Actually, this ark is not the first that Huibers has built. He first began dreaming of an ark in 1992, shortly after a heavy storm lashed the coastal region north of Amsterdam where he lives. His wife, Bianca, a police officer, opposed the idea.
"She said no, but by 2004 I had built a smaller ark, 225 feet long, to sail through the Dutch canals," he said. It became a minor sensation. He charged adult visitors $7 to board it.
"More than 600,000 people came, in about three years," he said. He said he made about $3.5 million, enough to clear a profit of $1.2 million.
But it was not about money. "It is to tell people that there is a Bible," Huibers, a spry man with a quick sense of humor said. "And that, when you open it, there is a God."
"It's a simple meaning," he said. "A lot of things in the boat lead you to think. We make people curious."
When it is finished, the ark will be a kind of teaching tool. Panoramas will tell the story of Noah; live animals will bring the pageant to life. (At the moment, only birds in cages and hens and roosters live on board.) Two conference rooms will seat a total of 1,500 people.
Not all of Huibers' neighbors object. "It's beautiful inside and out, the stairways, the doors," gushed Annie van der Luytgaarden, who regularly walks her dog Spikey in the shadow of the ark. "I've already asked if I can join on the maiden voyage," van der Luytgaarden said, cracking a smile. "I'll do the dishes."
Others, however, wondered how seaworthy it was. "It's not very nautical; it's top heavy," said Bas Keyzer, 46, sipping a beer in Linda van Kooten's Upside-Down Cafe. "But it certainly looks like the ark."
In some sense, Dordrecht, a quaint city of red brick buildings with a population of about 118,000 at the confluence of three rivers, is the ideal place for an ark. The city has been swept by floods numerous times, including the devastating St. Elizabeth's floods of 1421, and most recently in 1995.

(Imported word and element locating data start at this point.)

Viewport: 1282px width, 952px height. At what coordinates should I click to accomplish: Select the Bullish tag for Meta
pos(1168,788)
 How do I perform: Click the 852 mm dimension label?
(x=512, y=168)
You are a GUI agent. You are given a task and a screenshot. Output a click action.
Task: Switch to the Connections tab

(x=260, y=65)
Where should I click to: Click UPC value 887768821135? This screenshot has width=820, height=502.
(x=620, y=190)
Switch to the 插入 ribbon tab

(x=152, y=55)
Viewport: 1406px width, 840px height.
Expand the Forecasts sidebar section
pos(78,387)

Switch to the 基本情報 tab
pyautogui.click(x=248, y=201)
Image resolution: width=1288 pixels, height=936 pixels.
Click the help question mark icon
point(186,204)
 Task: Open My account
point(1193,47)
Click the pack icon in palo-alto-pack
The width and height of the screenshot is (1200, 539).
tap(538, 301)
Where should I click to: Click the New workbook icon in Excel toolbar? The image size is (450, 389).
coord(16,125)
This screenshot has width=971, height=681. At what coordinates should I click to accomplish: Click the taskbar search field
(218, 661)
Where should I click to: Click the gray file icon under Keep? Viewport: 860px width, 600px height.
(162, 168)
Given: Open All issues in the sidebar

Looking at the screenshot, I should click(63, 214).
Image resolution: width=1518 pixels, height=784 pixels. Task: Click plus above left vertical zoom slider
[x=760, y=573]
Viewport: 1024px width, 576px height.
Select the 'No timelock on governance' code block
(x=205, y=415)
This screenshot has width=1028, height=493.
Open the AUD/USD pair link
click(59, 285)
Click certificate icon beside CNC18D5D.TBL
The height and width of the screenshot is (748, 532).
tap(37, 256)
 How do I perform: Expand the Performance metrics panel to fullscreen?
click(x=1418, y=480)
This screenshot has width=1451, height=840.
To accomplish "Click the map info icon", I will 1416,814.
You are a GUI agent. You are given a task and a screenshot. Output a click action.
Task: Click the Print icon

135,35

Now, Dutch cities like Dordrecht face even higher water levels as global warming lifts the level of the sea. In recent years ambitious measures have been taken to cope. A vast area of farmland to the east and south of Dordrecht — known as the Biesbosch, or Forest of Bulrushes — has been given back to the water. Now, when river waters around the city rise, former farmlands are flooded.
"It's called the room for the river project," said Piet Sleeking, 60, Dordrecht's first alderman. "Instead of building the dikes higher, we are giving the rivers and canals more room."
But if city officials do not see the ark as a refuge from rising waters, they do see it bringing salvation another way. Unemployment, Sleeking said, was "still a problem, it's higher than the rest of the Netherlands." Townspeople, he said, warming to the topic, "see the ark as an opportunity, in relation to the town." He added, "There could be hundreds of thousands of tourists, so for the city it would be a good thing."